DO THIS - Copy every one of the rows below verbatim, leaving out the pictures.
═════ DATA FOR THIS TASK
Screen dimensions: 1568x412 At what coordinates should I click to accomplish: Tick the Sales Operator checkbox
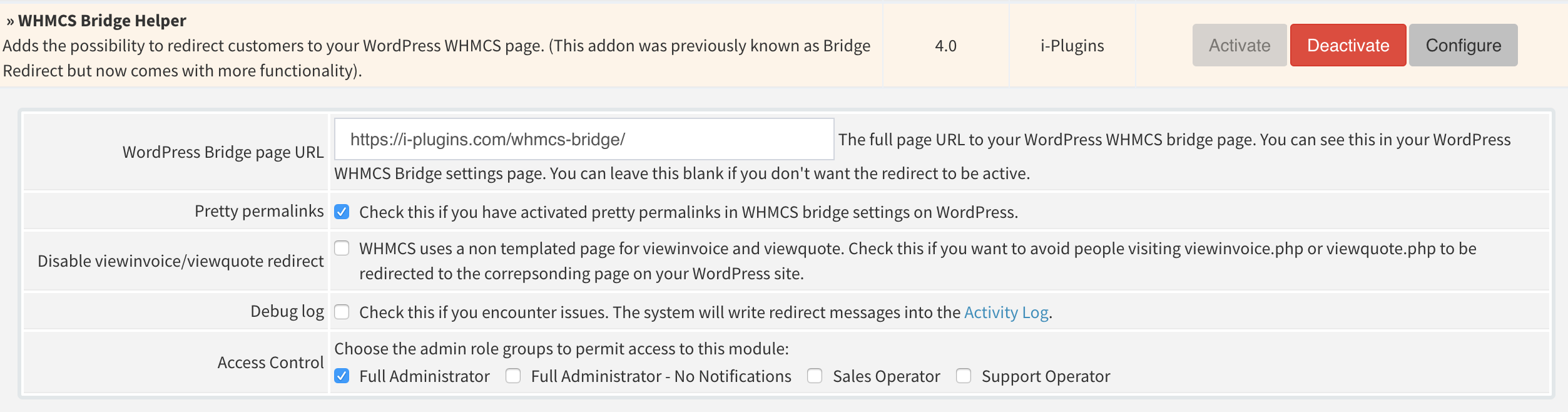(815, 376)
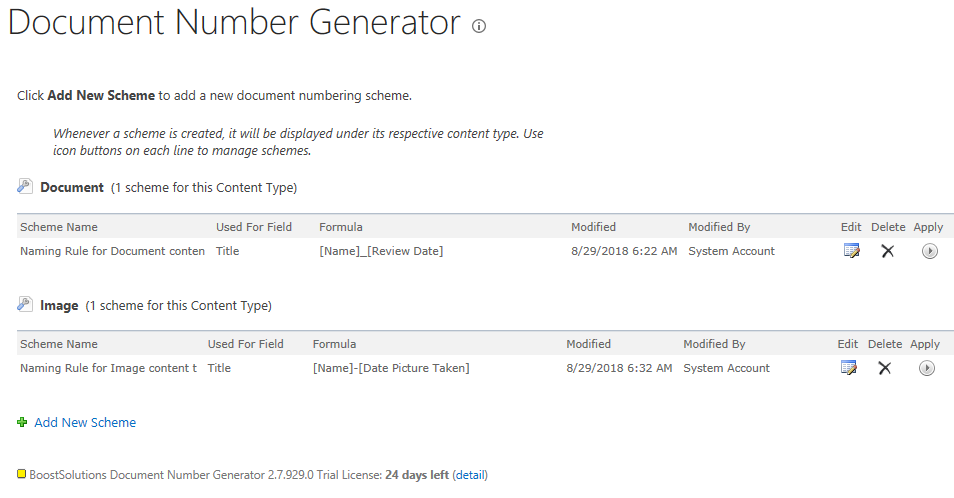Click Scheme Name column header in Document table
954x498 pixels.
pyautogui.click(x=59, y=227)
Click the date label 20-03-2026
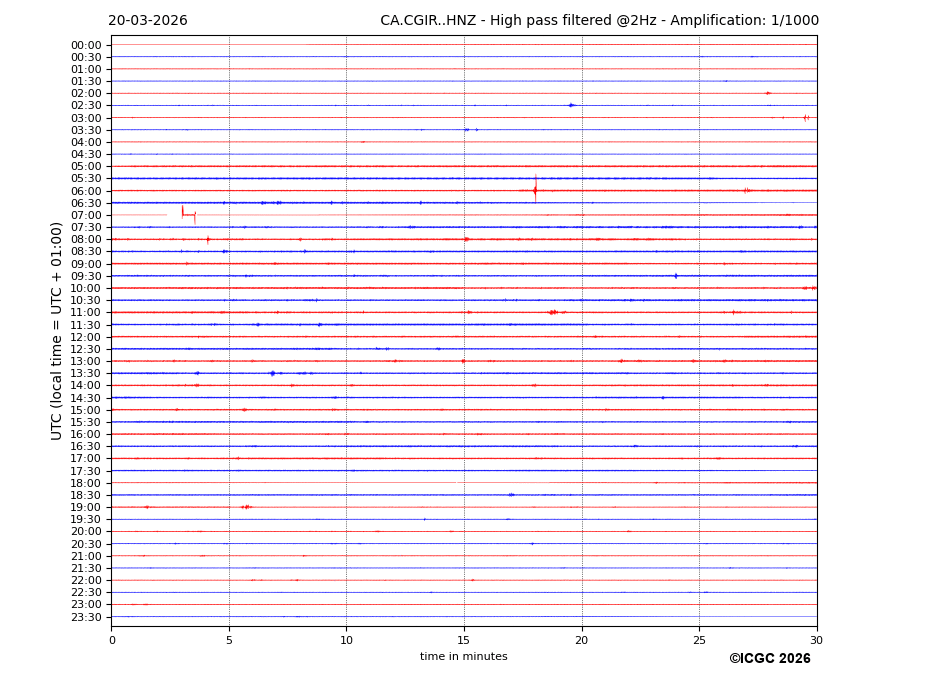The height and width of the screenshot is (696, 927). tap(148, 21)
══════════
EXPECTED ANSWER -
Screen dimensions: 1568x412 At what coordinates should I click to accomplish: Tick the Sales Operator checkbox
(815, 376)
Click Scheme Name column header in Document table
954x498 pixels.
pyautogui.click(x=59, y=227)
Click the date label 20-03-2026
The height and width of the screenshot is (696, 927). tap(148, 21)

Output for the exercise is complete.